If a Grandmaster blunders is it higher rated and stronger than a blunder by an amateur?

I ask because I create fictional games between chess players from the past and present in a new genre of chess fiction I call the chess time machine.

I was lucky enough to have the chess YouTube king Agadmator feature one of my chess time machine fictional games Bobby Fischer vs Garry Kasparov. His followers said the game was not believable lol 😂 because Kasparov wouldn't blunder like that 🤔

www.youtube.com/watch?v=8N-Wqo3Hy5A

So is a Grandmaster losing to mate in one less of a blunder than a 1400 elo player blundering mate in one?

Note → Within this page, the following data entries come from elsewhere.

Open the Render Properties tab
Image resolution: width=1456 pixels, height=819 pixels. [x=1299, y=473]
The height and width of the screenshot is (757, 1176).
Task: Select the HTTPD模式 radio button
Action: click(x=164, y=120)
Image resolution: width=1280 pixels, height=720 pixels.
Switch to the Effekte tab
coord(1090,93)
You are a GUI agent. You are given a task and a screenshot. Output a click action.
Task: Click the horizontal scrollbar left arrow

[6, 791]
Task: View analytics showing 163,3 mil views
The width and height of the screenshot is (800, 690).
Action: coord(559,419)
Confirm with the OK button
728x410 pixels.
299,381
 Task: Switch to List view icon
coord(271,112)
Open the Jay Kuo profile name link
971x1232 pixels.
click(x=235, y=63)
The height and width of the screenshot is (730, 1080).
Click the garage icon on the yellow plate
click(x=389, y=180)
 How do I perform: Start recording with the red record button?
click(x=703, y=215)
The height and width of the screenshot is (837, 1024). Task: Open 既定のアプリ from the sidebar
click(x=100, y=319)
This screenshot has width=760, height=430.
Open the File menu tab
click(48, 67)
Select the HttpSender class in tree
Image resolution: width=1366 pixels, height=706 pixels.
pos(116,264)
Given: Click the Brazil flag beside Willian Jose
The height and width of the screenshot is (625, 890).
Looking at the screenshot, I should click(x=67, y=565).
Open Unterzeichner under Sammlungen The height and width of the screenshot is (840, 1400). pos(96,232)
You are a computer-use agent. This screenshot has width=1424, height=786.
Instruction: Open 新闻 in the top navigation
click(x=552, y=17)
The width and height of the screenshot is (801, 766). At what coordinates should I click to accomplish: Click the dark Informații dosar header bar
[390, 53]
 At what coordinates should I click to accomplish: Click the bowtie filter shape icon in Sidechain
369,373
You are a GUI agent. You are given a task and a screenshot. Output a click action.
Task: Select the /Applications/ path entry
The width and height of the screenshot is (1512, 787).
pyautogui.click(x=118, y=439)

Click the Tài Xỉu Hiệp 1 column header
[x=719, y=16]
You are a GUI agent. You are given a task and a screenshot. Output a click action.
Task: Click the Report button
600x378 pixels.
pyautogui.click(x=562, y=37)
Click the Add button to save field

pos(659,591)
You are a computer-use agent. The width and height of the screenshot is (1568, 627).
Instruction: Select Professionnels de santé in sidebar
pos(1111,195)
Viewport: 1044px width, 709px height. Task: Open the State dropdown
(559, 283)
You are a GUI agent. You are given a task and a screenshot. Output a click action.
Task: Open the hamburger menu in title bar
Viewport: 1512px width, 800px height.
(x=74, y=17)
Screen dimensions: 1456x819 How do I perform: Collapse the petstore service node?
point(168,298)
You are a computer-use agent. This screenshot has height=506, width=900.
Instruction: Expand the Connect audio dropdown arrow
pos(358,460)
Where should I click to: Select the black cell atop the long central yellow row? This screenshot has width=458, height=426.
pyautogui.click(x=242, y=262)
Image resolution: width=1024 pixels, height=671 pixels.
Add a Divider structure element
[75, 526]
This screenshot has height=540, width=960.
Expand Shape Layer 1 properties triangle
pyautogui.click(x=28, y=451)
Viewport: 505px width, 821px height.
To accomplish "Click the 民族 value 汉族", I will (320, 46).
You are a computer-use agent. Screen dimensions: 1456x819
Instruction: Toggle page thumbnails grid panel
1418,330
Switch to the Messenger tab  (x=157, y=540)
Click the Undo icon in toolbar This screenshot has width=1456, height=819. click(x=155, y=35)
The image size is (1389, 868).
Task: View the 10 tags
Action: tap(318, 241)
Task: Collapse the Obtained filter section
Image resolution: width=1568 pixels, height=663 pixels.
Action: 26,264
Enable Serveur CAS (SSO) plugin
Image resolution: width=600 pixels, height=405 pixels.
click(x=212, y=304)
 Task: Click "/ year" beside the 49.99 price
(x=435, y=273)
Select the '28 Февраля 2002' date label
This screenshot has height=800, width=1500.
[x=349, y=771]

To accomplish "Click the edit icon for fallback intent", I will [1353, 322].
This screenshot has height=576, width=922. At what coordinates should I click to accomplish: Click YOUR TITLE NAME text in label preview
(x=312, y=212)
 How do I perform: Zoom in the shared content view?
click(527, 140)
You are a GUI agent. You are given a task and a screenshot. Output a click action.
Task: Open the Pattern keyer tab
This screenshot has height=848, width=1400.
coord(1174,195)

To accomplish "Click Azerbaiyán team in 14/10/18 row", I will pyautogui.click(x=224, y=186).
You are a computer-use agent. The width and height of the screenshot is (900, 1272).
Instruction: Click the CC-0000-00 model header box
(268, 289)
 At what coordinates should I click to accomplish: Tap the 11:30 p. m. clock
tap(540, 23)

I mean when Grandmasters play each other and one of them wins the other loses right? That means the losing GM has blundered. I know some people will not accept this perspective.
I mean, they still blunder. But most games are decided by mistakes or even only inaccuracies... as far as I'm concerned. For example, losing a pawn or two that lead to a lost endgame.
@TonyKoIarek okay now we are getting to the good stuff, what is the difference between a blunder and an inaccuracy or mistake that leads to a lost game?
@Megadoggah Agadmator chose the most unrealistic game I had many they were created by AI and I told him their were better examples. I guess it made for a better video to use one that seemed weird .
It depends what you mean by "blunder". In general I think the better the two players, the likelihood of a smaller mistake being punished increases. Put it this way, if I played against a GM here and said GM hung their queen I either wouldn't see it, or not take it because I would assume it's part of a strategy I can't see. If two GMs played against each other such an error would not go unpunished.